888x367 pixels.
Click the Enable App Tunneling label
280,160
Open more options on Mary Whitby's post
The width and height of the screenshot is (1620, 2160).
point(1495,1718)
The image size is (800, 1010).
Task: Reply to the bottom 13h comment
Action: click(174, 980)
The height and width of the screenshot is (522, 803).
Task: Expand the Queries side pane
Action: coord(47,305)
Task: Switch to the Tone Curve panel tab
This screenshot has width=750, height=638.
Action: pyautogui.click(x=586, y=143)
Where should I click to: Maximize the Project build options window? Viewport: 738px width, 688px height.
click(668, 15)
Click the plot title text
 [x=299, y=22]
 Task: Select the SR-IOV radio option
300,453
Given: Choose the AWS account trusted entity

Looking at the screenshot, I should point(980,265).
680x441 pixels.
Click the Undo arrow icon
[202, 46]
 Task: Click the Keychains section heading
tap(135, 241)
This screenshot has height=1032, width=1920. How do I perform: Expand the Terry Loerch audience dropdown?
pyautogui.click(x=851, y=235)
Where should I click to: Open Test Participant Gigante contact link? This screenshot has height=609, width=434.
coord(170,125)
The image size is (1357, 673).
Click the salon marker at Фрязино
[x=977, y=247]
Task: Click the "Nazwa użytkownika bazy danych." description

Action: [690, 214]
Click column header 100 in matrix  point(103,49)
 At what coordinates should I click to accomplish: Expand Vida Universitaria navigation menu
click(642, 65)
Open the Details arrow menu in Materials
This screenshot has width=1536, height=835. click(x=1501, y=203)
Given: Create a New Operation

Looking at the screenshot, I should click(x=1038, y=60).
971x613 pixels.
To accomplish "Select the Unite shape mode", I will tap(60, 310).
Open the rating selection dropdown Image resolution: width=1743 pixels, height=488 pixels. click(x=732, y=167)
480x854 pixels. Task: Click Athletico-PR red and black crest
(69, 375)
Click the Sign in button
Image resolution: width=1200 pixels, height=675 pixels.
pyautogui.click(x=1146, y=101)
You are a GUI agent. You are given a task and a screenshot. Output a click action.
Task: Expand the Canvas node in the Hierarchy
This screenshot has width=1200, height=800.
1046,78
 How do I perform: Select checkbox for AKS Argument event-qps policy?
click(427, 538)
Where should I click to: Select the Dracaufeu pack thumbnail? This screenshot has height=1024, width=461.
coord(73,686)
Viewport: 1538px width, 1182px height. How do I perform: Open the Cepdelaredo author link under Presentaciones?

WHAT YOU WILL DO: Each line from the one with "This screenshot has width=1200, height=800." through the end of the records above should be written out exactly. No other line should appear.

TASK RESULT:
This screenshot has width=1200, height=800.
1046,78
 How do I perform: Select checkbox for AKS Argument event-qps policy?
click(427, 538)
Where should I click to: Select the Dracaufeu pack thumbnail? This screenshot has height=1024, width=461.
coord(73,686)
Viewport: 1538px width, 1182px height. How do I perform: Open the Cepdelaredo author link under Presentaciones?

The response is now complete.